Pundits are quick to hype AI and machine learning as the future of everything. But, anyone who has been caught screaming at Siri for its lack of understanding of the most basic of queries knows that we have a long, ponderous way to go before "we have arrived." That's why I find Gil Press' summary of the recent O'Reilly AI Conference so helpful and important.
Some of the observations are banal ("AI is not going to exterminate us, AI is going to empower us"), but others capture the essence of what makes AI so promising...and beguiling.

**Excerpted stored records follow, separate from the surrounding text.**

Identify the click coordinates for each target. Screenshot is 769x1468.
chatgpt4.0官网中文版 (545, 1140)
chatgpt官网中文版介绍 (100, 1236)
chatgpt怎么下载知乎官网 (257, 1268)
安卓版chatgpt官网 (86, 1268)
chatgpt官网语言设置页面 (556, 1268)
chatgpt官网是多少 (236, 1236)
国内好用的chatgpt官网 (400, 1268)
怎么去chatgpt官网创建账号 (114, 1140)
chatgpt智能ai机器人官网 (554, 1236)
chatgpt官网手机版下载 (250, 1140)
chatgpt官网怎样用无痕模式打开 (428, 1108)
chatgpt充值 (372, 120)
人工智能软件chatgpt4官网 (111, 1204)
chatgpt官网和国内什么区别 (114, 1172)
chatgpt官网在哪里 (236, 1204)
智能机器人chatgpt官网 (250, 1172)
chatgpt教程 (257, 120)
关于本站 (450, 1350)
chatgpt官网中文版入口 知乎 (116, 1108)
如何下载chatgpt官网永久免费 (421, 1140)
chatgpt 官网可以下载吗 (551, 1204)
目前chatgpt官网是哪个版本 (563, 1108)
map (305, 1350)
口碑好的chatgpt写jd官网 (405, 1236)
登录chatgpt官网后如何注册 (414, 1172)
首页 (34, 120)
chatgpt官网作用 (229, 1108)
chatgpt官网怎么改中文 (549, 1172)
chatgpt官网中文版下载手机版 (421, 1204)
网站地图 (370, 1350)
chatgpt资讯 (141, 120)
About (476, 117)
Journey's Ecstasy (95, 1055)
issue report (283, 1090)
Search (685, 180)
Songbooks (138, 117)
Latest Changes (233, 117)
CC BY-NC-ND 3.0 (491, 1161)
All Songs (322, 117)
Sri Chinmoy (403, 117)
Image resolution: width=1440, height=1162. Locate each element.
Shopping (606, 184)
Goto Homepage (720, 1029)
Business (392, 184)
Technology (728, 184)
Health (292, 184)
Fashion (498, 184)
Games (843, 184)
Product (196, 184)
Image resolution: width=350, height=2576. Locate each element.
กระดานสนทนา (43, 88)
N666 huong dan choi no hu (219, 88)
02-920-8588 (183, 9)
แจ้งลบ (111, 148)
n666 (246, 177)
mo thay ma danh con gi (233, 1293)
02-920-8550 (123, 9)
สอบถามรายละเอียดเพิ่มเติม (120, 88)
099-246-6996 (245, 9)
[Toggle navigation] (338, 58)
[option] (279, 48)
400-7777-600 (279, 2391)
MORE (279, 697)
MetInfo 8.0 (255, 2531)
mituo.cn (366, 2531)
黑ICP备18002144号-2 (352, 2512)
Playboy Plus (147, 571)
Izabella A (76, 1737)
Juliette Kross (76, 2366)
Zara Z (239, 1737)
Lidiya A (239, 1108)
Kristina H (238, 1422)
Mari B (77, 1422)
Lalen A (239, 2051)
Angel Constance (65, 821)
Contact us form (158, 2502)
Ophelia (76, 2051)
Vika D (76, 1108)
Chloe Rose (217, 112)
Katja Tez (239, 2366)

The first observation ("AI is difficult") seems obvious, yet for all the wrong reasons. The first thing that makes AI and machine learning difficult comes down to trust. The reason, as Press captured in a statement made by Peter Norvig, director of research at Google, is that we can't see inside the machine to really understand what is happening: "What is produced [by machine learning] is not code but more or less a black box—you can peek in a little bit, we have some idea of what's going on, but not a complete idea."
The second reason, according to Press, comes down to the difficulty inherent in "teaching" a machine enough about the world to allow it to "understand" context. Yann LeCun, director of AI research at Facebook, indicated that to truly grok the world "machines need to understand how the world works, learn a large amount of background knowledge, perceive the state of the world at any given moment, and be able to reason and plan."
Compounding the difficulty of doing this in an accurate way is that any data we feed into a machine is necessarily biased by the person, or people, injecting the data. In the very act of trying to set machines free to objectively process data about the world around them, we imbue them with our subjectivities.